えびみそのタイ冒険

2020年末にタイに移住し、自分と向き合う毎日を送る45歳の青年"えびみそ"の物語。

#33 真心ストーリー

2021-12-05 09:32:00 | 真心
ある知人の話。

彼は、若い時にしばらく都会で働き、少し歳を取ってから地元の田舎に帰ってきた。

彼の都会での仕事は、とある若者向けショッピングモール内にあるファッション衣料品店のマネージャー。
ある有名なブランドショップの販売員である。

この業界は厳しい。

競争も激しいが、彼はマネージャーというポジションで、毎月の販売実績を厳しく銀座の本店から管理されていた。

競争は、もちろん同じようなショップの並ぶショッピングモール内、そして表通りの衣料雑貨店。

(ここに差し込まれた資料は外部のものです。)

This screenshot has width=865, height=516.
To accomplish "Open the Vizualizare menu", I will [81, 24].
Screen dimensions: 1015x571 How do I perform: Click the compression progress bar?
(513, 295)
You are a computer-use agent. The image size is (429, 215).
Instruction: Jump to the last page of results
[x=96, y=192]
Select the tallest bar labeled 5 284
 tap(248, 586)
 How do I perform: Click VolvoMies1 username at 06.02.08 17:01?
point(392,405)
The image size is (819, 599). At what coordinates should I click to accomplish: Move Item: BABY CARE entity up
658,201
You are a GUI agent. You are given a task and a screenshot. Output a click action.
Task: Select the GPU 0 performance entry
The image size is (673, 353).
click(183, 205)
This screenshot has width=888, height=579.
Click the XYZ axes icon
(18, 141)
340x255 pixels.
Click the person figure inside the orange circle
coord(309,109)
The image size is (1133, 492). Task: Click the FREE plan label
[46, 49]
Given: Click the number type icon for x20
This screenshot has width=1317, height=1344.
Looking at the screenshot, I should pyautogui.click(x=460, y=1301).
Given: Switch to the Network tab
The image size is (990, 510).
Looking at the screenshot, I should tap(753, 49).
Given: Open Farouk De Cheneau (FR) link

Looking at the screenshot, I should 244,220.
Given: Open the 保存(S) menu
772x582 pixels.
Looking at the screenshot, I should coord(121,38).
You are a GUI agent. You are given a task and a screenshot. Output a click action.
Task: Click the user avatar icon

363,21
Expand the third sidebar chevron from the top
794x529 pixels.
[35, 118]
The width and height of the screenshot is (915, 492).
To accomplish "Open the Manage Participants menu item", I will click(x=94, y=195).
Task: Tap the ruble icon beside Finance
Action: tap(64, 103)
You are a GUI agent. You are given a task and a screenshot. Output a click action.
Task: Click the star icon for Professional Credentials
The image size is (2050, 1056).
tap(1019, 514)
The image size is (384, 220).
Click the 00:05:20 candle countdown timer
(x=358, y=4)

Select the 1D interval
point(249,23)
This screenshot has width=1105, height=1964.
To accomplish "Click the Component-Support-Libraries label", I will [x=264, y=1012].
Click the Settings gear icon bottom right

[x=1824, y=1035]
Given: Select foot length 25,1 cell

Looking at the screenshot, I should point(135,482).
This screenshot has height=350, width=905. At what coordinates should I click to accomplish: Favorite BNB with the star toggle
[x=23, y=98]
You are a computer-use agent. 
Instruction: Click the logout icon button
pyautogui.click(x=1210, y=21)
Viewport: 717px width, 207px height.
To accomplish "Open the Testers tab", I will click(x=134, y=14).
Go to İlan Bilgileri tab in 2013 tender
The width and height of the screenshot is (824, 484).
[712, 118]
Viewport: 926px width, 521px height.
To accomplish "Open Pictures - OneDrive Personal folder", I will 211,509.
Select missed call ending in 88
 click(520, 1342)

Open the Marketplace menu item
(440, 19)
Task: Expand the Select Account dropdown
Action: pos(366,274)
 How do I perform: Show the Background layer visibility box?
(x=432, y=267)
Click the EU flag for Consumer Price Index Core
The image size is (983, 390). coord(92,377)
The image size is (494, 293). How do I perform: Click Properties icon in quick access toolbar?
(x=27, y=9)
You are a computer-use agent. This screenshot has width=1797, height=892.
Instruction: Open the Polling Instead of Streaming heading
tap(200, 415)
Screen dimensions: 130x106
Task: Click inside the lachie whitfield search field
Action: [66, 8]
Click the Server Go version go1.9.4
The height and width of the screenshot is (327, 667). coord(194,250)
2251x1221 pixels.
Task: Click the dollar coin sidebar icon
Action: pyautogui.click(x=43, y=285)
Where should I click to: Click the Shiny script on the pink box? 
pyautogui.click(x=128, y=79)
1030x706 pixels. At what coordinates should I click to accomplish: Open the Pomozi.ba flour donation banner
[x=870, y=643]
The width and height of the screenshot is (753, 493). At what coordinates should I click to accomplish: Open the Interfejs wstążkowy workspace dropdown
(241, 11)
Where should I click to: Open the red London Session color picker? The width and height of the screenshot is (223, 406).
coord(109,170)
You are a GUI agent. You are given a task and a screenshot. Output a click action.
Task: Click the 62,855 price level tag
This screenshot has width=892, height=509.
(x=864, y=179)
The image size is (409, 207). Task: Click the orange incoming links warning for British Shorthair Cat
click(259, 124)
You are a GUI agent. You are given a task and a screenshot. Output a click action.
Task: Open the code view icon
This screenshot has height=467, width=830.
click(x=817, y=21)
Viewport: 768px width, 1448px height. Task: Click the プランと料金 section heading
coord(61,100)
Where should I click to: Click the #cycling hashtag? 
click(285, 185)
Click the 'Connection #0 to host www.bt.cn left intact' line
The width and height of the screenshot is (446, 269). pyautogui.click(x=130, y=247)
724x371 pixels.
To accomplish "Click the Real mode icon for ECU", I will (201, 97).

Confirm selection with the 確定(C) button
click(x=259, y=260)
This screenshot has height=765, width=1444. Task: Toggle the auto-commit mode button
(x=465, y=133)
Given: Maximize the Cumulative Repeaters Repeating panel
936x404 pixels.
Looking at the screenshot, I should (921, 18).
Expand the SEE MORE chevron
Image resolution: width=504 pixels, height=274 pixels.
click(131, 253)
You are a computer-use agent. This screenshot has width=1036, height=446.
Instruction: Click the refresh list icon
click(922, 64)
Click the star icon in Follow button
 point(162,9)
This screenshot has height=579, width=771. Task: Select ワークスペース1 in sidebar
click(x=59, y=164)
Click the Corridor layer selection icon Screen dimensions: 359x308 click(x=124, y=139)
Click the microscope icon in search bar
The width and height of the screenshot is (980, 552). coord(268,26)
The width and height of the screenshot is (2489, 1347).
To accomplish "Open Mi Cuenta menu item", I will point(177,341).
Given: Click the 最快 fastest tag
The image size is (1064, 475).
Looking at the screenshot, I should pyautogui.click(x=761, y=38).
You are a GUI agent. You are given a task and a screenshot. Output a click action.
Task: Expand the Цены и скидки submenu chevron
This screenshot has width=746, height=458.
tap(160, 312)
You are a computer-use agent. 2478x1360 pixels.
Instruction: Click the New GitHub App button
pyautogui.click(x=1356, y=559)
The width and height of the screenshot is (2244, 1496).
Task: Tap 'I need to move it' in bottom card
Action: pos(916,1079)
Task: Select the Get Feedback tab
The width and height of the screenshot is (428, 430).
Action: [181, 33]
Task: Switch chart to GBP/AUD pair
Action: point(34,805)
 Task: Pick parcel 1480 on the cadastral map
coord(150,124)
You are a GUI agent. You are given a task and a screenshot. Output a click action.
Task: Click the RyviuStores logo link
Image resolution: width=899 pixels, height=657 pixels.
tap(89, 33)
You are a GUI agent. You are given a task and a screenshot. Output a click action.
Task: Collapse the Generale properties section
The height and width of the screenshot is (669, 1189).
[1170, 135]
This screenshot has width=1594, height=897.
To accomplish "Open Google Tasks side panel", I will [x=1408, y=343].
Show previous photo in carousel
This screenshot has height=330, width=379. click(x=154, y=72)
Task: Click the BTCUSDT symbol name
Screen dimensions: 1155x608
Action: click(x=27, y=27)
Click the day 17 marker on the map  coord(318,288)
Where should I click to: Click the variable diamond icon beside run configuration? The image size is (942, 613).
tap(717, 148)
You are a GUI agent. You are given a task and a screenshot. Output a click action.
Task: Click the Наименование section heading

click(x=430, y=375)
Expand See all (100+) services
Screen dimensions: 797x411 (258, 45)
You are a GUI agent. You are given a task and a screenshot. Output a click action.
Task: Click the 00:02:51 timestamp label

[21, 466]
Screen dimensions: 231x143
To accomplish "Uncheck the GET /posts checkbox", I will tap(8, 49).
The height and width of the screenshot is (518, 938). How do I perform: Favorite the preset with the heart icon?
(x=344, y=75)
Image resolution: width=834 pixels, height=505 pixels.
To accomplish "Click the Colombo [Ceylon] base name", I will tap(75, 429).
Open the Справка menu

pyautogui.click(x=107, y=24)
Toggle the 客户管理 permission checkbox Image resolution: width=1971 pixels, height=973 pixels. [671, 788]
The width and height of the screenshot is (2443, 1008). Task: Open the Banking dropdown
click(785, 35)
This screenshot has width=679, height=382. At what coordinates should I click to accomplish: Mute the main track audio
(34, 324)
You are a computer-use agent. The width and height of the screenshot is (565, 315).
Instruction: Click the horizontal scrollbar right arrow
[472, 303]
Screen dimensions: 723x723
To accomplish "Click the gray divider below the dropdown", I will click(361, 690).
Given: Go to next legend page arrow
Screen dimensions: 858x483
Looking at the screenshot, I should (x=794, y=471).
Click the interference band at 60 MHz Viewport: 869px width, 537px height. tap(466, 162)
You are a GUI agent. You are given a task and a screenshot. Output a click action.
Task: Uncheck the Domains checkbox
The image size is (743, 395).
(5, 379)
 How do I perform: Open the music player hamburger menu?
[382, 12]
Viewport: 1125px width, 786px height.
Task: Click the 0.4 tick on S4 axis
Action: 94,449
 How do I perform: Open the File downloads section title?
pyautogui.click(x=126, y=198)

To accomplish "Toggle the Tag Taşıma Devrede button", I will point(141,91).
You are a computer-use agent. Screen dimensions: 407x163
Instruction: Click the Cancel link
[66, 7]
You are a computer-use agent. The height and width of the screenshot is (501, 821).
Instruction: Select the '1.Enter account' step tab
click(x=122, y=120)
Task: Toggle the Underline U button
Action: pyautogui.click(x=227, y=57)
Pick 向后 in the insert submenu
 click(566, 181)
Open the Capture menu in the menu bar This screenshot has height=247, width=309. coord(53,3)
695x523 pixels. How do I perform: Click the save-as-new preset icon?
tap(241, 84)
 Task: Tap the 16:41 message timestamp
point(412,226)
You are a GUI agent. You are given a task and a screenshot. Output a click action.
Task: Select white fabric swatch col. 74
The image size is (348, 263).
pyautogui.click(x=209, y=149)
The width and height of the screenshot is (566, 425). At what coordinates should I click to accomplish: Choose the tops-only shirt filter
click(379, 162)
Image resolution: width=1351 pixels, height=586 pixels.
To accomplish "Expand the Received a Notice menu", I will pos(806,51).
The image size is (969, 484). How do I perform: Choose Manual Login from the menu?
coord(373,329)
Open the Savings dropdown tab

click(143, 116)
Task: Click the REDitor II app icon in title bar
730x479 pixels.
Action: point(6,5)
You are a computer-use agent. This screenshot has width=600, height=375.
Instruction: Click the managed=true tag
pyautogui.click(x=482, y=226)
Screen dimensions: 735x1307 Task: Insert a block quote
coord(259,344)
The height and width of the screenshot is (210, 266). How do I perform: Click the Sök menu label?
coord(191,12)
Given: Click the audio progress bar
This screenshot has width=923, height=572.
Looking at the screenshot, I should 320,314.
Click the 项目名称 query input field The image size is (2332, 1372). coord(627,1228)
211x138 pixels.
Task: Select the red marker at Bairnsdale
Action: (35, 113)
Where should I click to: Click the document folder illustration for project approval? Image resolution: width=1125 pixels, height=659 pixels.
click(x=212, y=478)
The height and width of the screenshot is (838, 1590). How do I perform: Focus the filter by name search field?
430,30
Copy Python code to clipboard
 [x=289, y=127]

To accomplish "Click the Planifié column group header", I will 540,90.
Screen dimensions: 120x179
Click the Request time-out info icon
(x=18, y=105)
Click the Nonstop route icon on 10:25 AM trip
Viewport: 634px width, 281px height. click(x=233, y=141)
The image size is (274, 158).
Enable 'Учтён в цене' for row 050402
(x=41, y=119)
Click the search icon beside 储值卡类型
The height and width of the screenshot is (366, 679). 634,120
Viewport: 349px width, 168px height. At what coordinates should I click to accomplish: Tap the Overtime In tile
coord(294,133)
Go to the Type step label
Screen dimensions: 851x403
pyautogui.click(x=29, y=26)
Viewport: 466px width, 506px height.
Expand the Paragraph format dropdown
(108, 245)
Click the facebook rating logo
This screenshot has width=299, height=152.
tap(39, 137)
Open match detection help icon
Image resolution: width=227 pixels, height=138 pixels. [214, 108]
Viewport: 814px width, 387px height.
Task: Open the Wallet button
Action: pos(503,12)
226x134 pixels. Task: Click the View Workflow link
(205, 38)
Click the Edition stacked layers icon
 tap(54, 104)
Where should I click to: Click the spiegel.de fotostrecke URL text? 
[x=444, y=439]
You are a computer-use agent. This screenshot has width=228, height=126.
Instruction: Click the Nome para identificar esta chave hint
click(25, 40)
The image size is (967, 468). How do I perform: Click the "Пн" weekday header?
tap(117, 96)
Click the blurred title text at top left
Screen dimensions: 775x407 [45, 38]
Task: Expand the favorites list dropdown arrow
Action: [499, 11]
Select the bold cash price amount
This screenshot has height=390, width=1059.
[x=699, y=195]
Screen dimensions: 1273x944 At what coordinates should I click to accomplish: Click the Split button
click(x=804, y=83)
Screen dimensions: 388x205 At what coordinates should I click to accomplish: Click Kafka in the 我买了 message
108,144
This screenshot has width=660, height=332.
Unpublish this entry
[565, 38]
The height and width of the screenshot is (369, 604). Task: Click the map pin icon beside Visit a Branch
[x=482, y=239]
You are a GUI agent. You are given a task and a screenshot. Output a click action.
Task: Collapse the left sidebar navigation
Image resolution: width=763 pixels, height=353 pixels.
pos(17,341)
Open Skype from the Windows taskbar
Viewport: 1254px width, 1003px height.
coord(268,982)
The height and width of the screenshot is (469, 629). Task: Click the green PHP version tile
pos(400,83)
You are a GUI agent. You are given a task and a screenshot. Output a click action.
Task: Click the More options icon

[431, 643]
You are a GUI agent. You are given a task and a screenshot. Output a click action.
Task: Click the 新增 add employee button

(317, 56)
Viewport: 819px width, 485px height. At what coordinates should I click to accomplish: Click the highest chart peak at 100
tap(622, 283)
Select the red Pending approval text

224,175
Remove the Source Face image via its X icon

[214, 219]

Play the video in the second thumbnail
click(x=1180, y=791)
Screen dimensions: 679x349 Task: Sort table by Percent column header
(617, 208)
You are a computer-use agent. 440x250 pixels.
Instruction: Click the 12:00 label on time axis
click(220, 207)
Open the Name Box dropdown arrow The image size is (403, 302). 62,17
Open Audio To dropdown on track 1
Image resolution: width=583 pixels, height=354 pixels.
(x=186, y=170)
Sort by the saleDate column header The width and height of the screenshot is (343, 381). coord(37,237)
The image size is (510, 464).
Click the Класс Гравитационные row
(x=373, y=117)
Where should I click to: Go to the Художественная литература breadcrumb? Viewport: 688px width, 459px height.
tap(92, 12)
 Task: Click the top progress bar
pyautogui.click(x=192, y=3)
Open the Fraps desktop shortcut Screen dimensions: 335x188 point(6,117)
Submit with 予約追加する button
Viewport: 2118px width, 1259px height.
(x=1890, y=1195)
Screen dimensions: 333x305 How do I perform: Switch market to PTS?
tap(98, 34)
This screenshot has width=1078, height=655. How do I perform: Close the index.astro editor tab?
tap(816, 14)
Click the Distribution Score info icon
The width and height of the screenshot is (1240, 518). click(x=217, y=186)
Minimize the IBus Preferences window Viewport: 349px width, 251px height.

それどころか、その地域一帯に及ぶ。

若い店員達は、始めのうちはオシャレな衣服やアイテムに囲まれ、駅前一等地にあるそのショッピングモールの華やかな雰囲気に目を輝かせて毎日やってくる。
しかし、そんな楽な仕事ではない。
給料は安く、ノルマも課せられる。
仕事の後は、遅くまで業績の確認や、店内の商品配置換え、反省会がある時もある。
このご時世、思ったように売れない背景もあり、給料も上がらない。
結局、夢のない仕事なのだ。
見かけだけ。

しかし、彼はなかなか才能があった。
始めのうちから何となく店に馴染み、お客と仲良くなり、何となく売れる。
彼の見た目も悪くなかった。
背も高く、穏やかで、いつも言葉少なに優しく微笑んでいるような印象だった。
あれよあれよと、マネージャーになって、お店を任されるようになった。

そして何年も過ぎた。

入ってきては、死んだ目をして辞めていく何百という若者たち。
ショップに見に来ようともしない、現実を知らない本店の営業マン達。

彼は小さくない業績を残し、そのショップを去った。

彼を慕う若い店員達は、彼のことを惜しみ、心から残念がっていた。
近所の居酒屋チェーン店で、ささやかな送別会を開いてくれ、みんなの顔を見ながらなんとなく、「田舎に帰ろう」と思った。

そして、
本当に久しぶりに地元の土を踏んだ。
お店では殆ど休みがなく、たまの休みは家事や雑事。
本当に帰る時間がなかったのだ。

彼の地元は、とある瀬戸内海の小さな島。

漁港と海の匂い、
野良猫、
そしてお年寄り達。

懐かしかった。
でも、そこには何もなかった。

島を歩いた。

平日、
田舎道は車が通ることもまばら。
隅々まで歩いて、
学校を見かけた。

学校があるのだ。

中学校だろうか、
高校だろうか。

若者がいるのだ。

当然のことかもしれないが、なぜか勝手に若者はみんな出ていってしまっていると思い込んでいた。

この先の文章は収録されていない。